The form templating engine (by default Tempita but in this instance, Mako) is initialised and the JQuery-supported fieldset and grid form holders are all defined in MYPROJ/form/__init__.py:

from pylons import config
from fatest import model
from fatest.lib.base import render
from formalchemy import config as fa_config
from formalchemy import templates
from formalchemy import validators
from formalchemy import fields
from formalchemy import forms
from formalchemy import tables
from formalchemy.ext.fsblob import FileFieldRenderer
from formalchemy.ext.fsblob import ImageFieldRenderer
from fa.jquery import renderers as jquery

if config.get('storage_path'):
    # set the storage_path if we can find its setting
    FileFieldRenderer.storage_path = config.get('storage_path')
    ImageFieldRenderer.storage_path = config.get('storage_path')

fa_config.encoding = 'utf-8'

class TemplateEngine(templates.TemplateEngine):
    def render(self, name, **kwargs):
        return render('/forms/%s.mako' % name, extra_vars=kwargs)
fa_config.engine = TemplateEngine()

# use jquery renderers
forms.FieldSet.default_renderers.update(jquery.default_renderers)

class FieldSet(forms.FieldSet):
    pass

class Grid(tables.Grid):
    pass

## Initialize fieldsets

User = FieldSet(model.User)
User.configure(options=[User.created.readonly()])
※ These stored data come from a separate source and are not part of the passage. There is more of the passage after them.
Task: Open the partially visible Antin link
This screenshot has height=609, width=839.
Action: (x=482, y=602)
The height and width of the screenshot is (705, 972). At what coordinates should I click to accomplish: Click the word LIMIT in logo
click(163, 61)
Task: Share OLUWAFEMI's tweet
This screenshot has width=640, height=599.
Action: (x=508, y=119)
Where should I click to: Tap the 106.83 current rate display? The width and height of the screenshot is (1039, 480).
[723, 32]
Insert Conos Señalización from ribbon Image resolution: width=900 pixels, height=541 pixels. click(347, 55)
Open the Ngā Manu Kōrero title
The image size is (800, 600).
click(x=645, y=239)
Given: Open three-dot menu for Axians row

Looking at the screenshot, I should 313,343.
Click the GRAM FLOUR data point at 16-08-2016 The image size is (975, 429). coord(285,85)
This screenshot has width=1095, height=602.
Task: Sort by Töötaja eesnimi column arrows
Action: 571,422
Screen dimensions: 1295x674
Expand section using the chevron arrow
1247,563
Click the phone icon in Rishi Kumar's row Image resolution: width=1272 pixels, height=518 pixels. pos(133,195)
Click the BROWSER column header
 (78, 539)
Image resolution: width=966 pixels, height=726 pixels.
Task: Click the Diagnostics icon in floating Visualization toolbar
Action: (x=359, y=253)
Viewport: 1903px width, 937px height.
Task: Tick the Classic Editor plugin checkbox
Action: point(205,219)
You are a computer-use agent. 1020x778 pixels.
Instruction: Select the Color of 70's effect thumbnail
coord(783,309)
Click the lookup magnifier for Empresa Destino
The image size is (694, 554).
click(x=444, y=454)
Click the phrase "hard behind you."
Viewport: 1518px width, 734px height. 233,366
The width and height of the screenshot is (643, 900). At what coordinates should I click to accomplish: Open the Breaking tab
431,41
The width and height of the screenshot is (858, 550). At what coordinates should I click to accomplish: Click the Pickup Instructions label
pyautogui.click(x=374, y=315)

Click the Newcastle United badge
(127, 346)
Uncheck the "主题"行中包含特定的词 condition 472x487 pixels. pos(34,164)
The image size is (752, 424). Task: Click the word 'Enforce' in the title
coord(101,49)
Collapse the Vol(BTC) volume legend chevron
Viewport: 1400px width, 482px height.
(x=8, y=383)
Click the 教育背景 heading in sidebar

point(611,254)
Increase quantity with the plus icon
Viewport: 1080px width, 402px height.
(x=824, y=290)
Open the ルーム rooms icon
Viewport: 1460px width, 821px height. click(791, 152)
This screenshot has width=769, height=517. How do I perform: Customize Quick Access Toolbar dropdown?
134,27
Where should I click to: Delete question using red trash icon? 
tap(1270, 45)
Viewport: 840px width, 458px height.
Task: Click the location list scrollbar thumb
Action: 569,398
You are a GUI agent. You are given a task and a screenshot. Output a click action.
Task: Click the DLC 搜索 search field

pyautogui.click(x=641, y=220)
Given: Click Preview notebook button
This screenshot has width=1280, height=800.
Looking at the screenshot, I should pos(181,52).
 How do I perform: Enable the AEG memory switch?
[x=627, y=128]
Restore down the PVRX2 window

UserAdd = FieldSet(model.User)
UserAdd.configure(exclude=[UserAdd.created])

## Initialize grids

UserGrid = Grid(model.User)
UserGrid.configure(include=[
    UserGrid.username,
    UserGrid.email,
    UserGrid.active,
    UserGrid.groups,
    ])

A set of FA’s CSS grid-styled Mako templates are installed into the myproj/templates directory and the application is immediately ready for use.

Screenshots

View of the Shabti standard identity model

../_images/shabti_formalchemy_admin.jpg

View of the User admin page

../_images/shabti_formalchemy_user_index.jpg

Editing an existing User entity

../_images/shabti_formalchemy_user_edit.jpg

Creating a new user entity

../_images/shabti_formalchemy_user_new.jpg

See also

Form structure, content and appearance can all be customized. For details on how to customize the forms and the fields, see the docs for the Formalchemy Pylons extension

TODO

  1. Adjust the generation of the form so that password fields are presented unpopulated.
  2. Find out why the 2 authentication tests fail.
  3. Add a more extensive example, demonstrating more of FormAlchemy’s features.
  4. Add FormAlchemy and the CouchDBkit Formalchemy extension to the Shabti auth_couchdb template.